If America were to default on its debts, Trump would be presiding over the Bananaization of our Republic, and our ability to lead in the world would be eclipsed. Wrongo plans to write more about this in the future, but it will take real management by Trump to head this off, at a time that his management skills have been called into question.
So far, he has shown himself to be little more than a salesman for his ideas.
It’s hard to imagine a more diverse group than Bill Clinton’s predecessors in the American presidency — in abilities, personalities, values, styles and achievements. But even the weakest of them had considerable effectiveness as long as they observed six management rules. And even the most powerful lost effectiveness as soon as they violated these rules.
Wrongo has condensed Drucker’s management rules for presidents for your convenience:
- What Needs to be Done? Is the first thing the President must ask. He must not stubbornly do what he wants to do, even if it was the focus of his campaign
- Concentrate, Don’t Splinter Yourself. There usually are half a dozen right answers to “What needs to be done?” Yet unless a president makes the risky and controversial choice of only one, he will achieve nothing.
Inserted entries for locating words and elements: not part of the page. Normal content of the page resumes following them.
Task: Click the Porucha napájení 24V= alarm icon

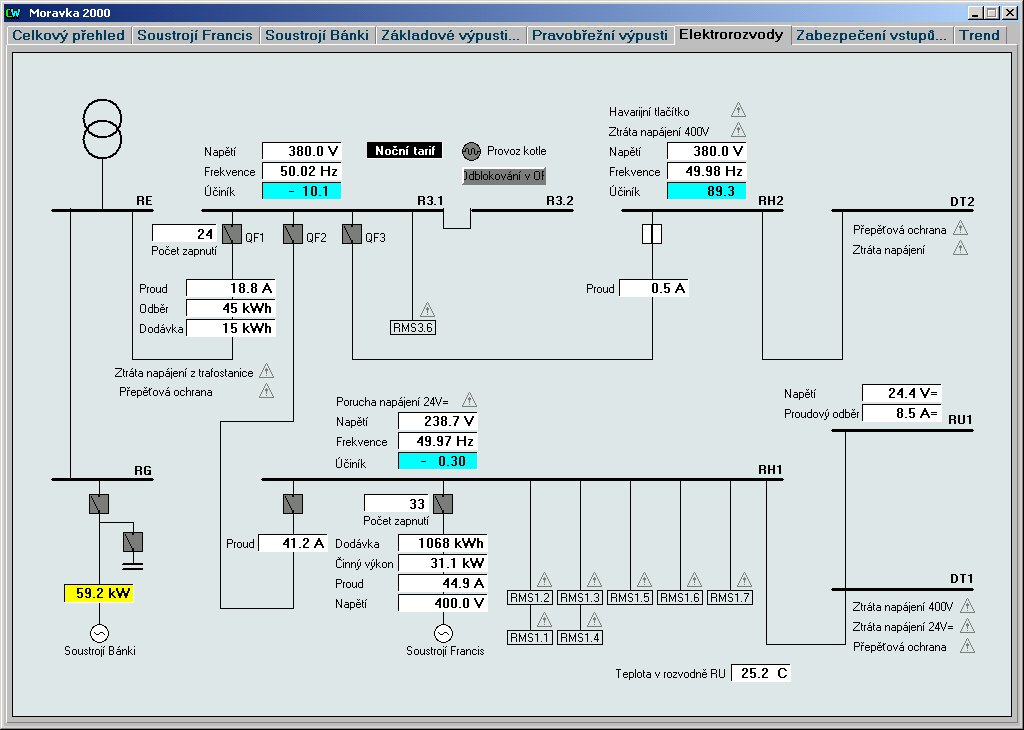Action: tap(469, 400)
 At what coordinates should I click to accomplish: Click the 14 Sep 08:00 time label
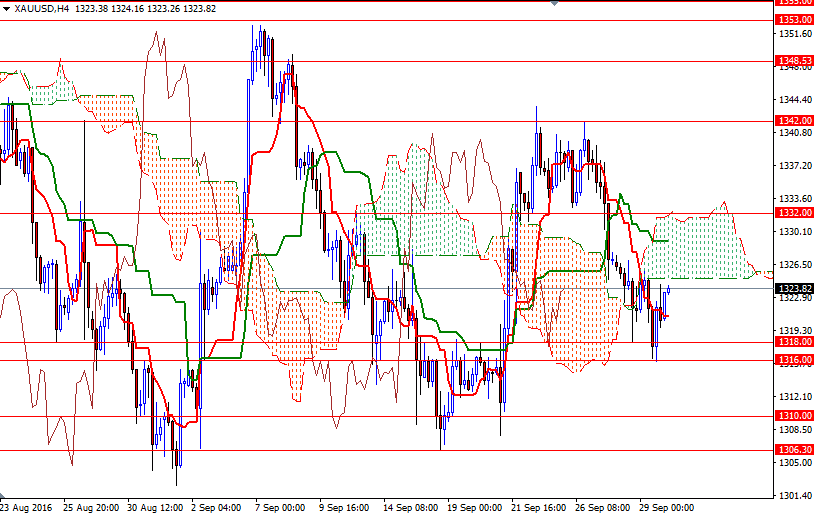pos(411,507)
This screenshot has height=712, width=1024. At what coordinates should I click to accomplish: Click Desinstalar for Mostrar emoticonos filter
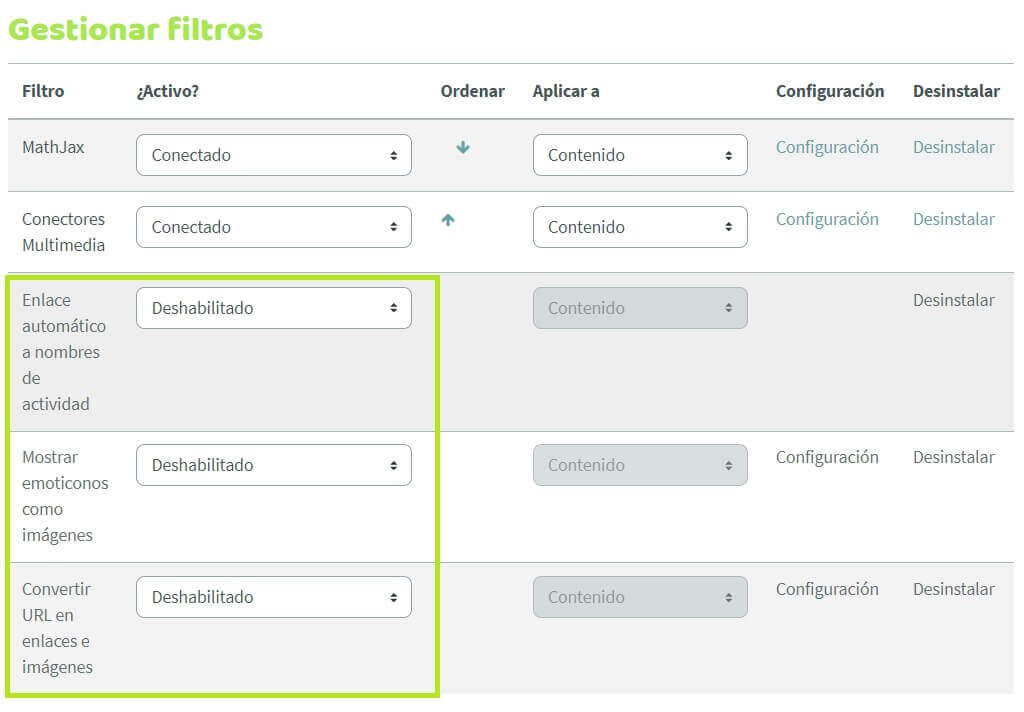point(953,457)

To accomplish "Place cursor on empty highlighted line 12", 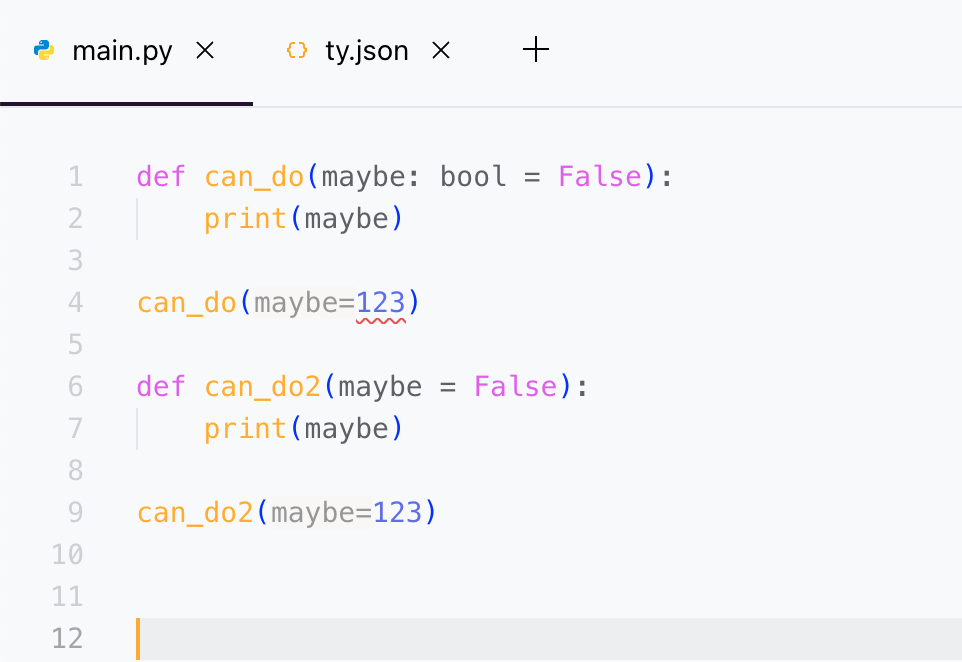I will click(500, 639).
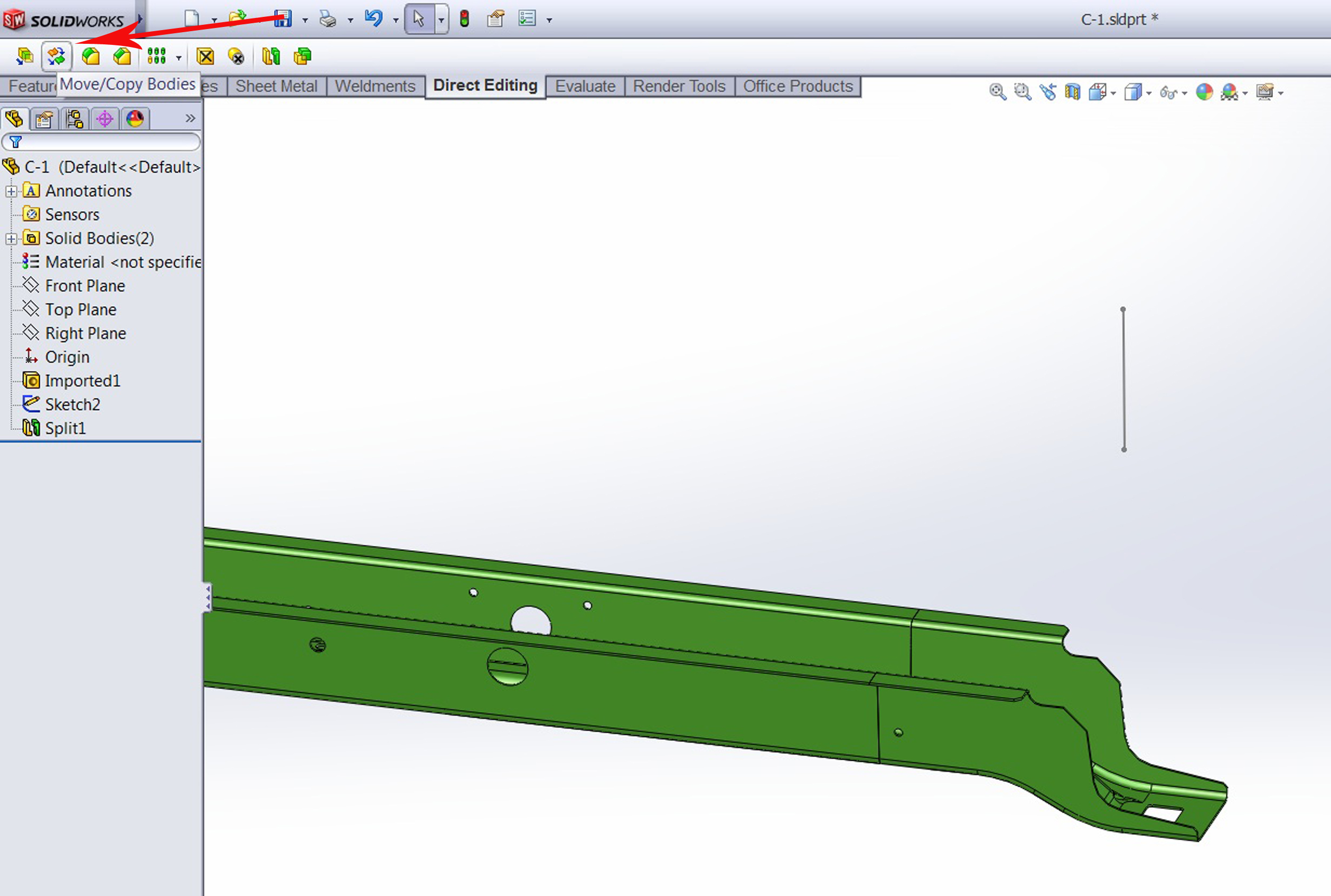The width and height of the screenshot is (1331, 896).
Task: Select the Delete Face tool icon
Action: point(205,56)
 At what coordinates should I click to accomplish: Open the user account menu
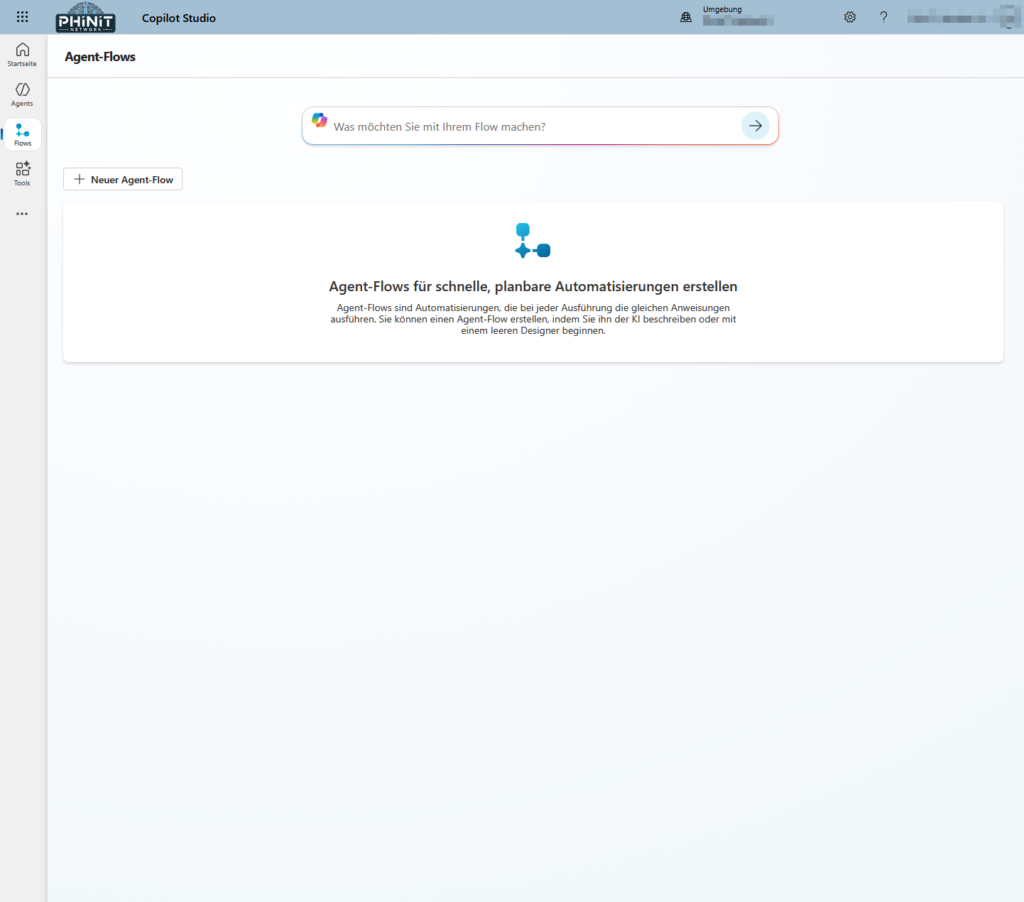(960, 17)
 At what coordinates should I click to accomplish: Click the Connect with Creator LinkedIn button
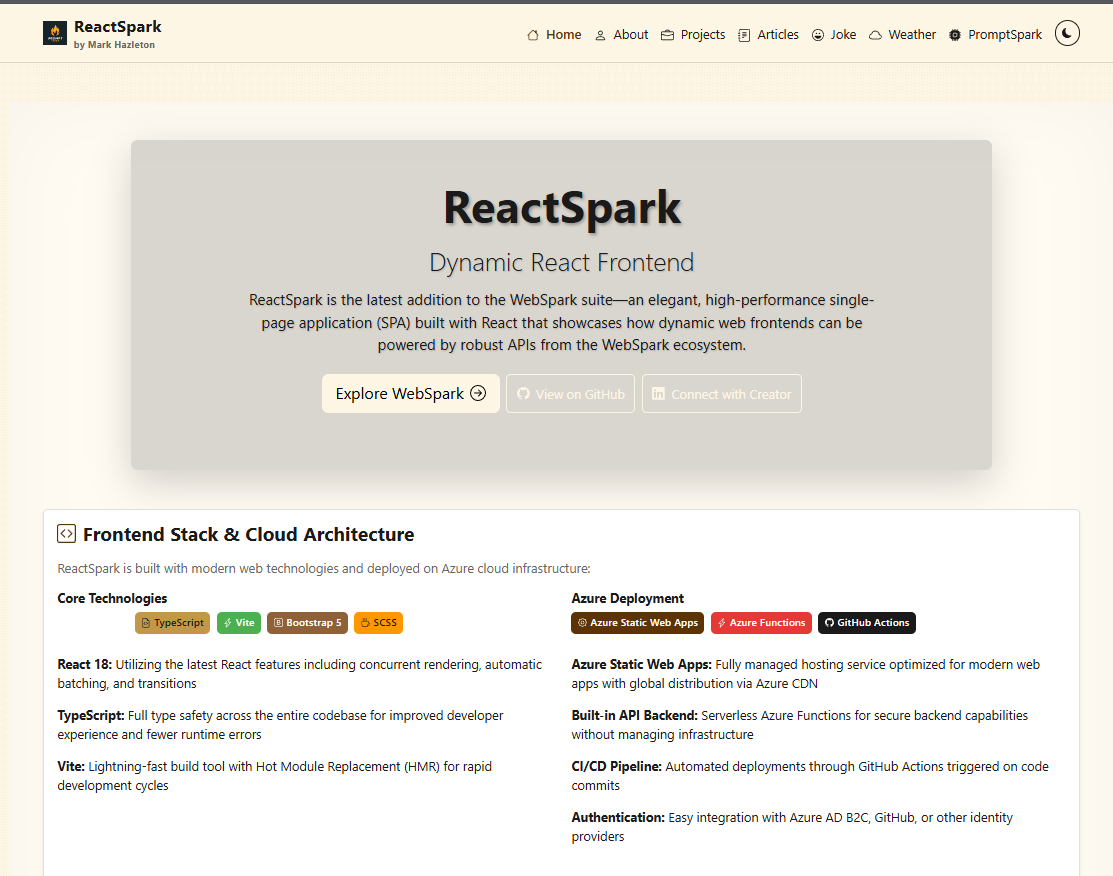[721, 393]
- Don’t Bet on a Sure Thing…Roosevelt had every reason to believe that his plan to “pack” the Supreme Court…would be a sure thing. It immediately blew up in is face – so much so that he never regained control of Congress
- An Effective President Does Not Micromanage…the tasks that a President must do himself are already well beyond what any but the best organized and most energetic person can possibly accomplish
- A President Has No Friends in the Administration…they are always tempted to abuse their position as a friend and the power that comes with it
- Sixth rule? Harry Truman advised JFK: “Once you’re elected, stop campaigning”
(h/t Barry Ritholtz)
Just how many of these rules does Trump follow, and how many does he violate? Discuss.
Perhaps if he followed all of them, the country would avoid Trumageddon, be less divided, and get a middle of the road agenda enacted.
So here’s a wake-up call for Donald Trump and his advisors: FOCUS!! To help them wake up and get focused, here is the Canadian group Bachman Turner Overdrive with their big hit (#12 in the US) from 1973, “Takin’ Care of Business”:
Wrongo used to take the 8:15 in to the city. Working from home is a major improvement.
Those who read the Wrongologist in email can view the video here.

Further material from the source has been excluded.